Hana terdiam dan tidak tahu harus menjawab apa. Seharusnya malam ini dirinya datang menemui Zico seperti permintaan mamanya, tapi karena dirinya sudah tahu tentang Vian yang membohonginya membuat Hana enggan untuk pergi dan ingin mundur juga menjadi pasangan Zico.
"Jadi dia siapa? Dia benar-benar laki-laki yang kamu jadikan alasan untuk menolak orang-orang yang datang untuk melamar kamu?" Tanya mama Hana lagi, sedari tadi putrinya hanya diam dan tak berniat untuk menjawabnya.

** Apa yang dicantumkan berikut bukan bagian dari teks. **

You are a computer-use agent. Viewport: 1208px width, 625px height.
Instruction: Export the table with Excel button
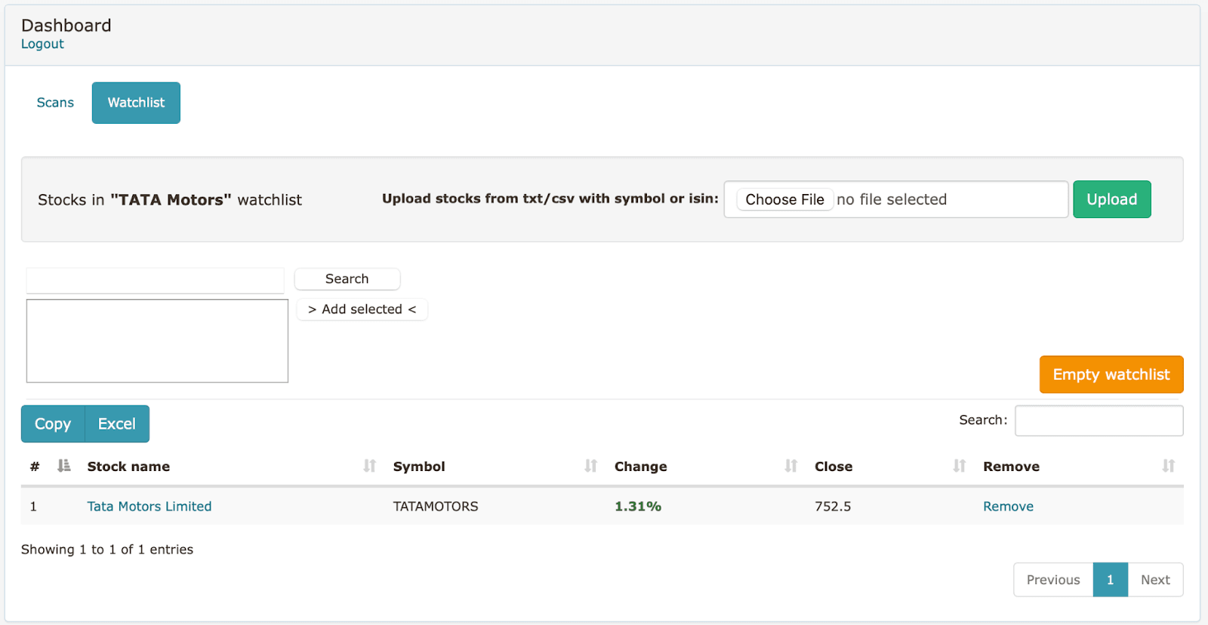tap(117, 424)
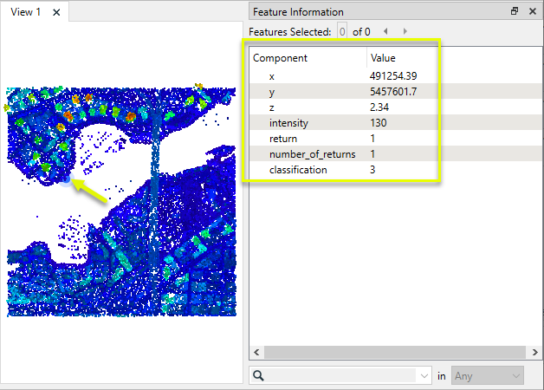Float the Feature Information panel

(x=515, y=11)
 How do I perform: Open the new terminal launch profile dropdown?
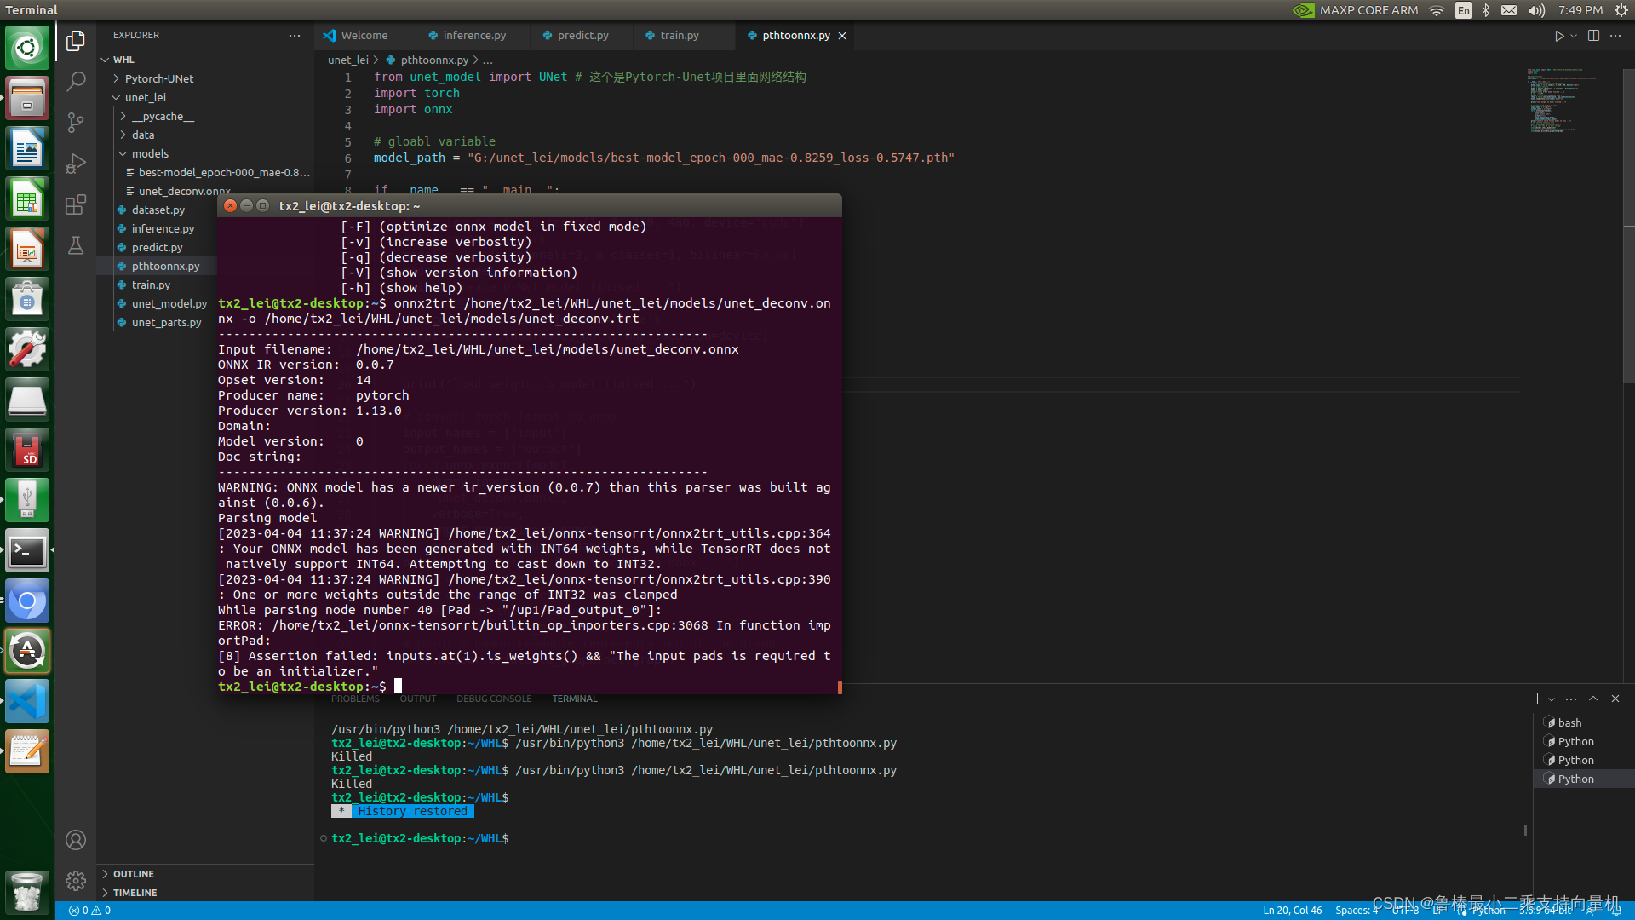point(1552,699)

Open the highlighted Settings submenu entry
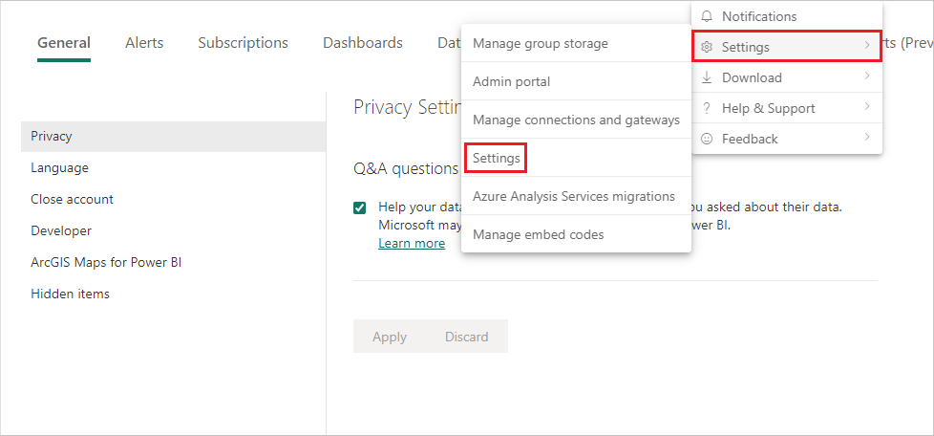click(x=497, y=159)
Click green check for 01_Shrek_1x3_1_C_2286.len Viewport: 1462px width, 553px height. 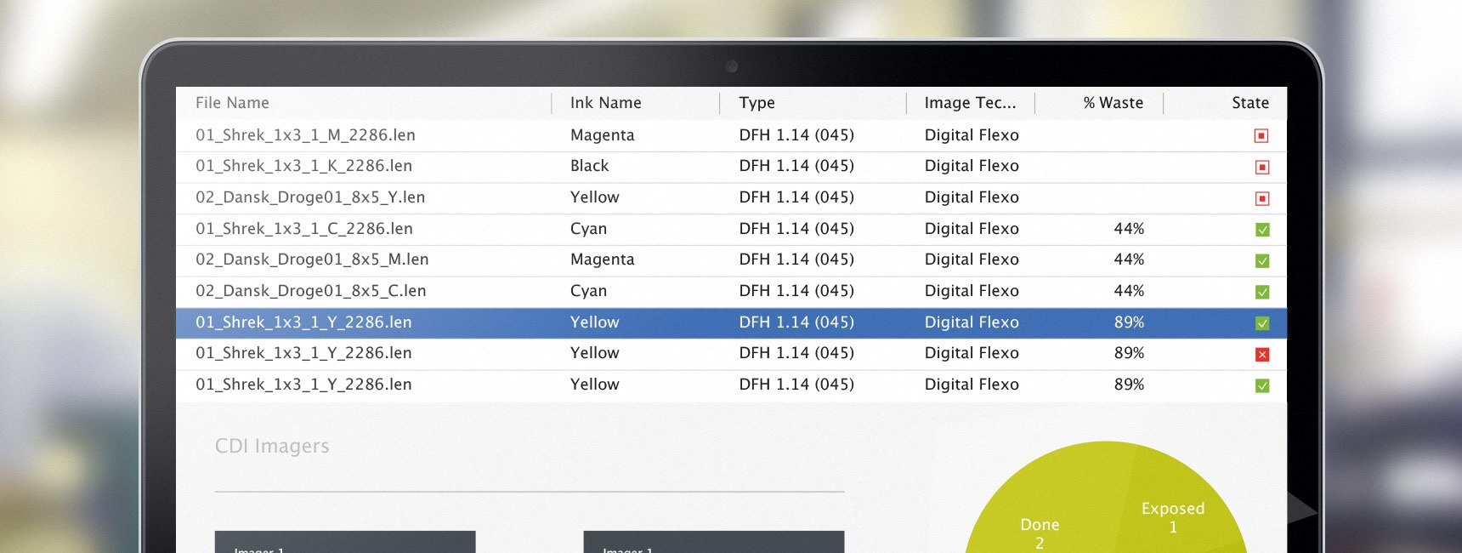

"Hana, mama tanya sama kamu, kalau kamu nggak suka dicerewetin mama mending keluar dari rumah ini." Kesal mama Hana yang langsung saja membuat Hana takut dan menganggukkan kepalanya dengan cepat.
"Iya ma, dia orangnya. Namanya Vian, keluarganya berada." Jawab Hana seraya menundukkan kepalanya lagi.
"Terus kenapa kamu menolak dia setelah menunggunya bertahun-tahun? Kamu nggak mau pernikahan kamu dihadiri sama mama?" Tanya Mama Hana yang langsung saja membuat Hana menggelengkan kepalanya cepat dan duduk di samping mamanya.
"Bukan seperti itu ma, sebenarnya Hana tahu kalau Vian anak dari orang kaya, tapi setelah melihatnya akhir-akhir ini Hana merasa tidak pantas jika sama dia." Jawab Hana menjelaskan semuanya dengan cepat.
Mama Hana hanya diam dan menatap ke arah putrinya, tentu saja dirinya ingin mendengar lebih banyak daripada itu.
"Dia pemilik rumah sakit dimana Hana bekerja, awalnya Hana pikir rumah sakit itu punya kakak Vian, tapi ternyata punya Vian. Karena Vian belajar dan mempelajari pengelolaan rumah sakit di luar negeri jadi kakaknya yang menggantikan." Kata Hana memulai ceritanya.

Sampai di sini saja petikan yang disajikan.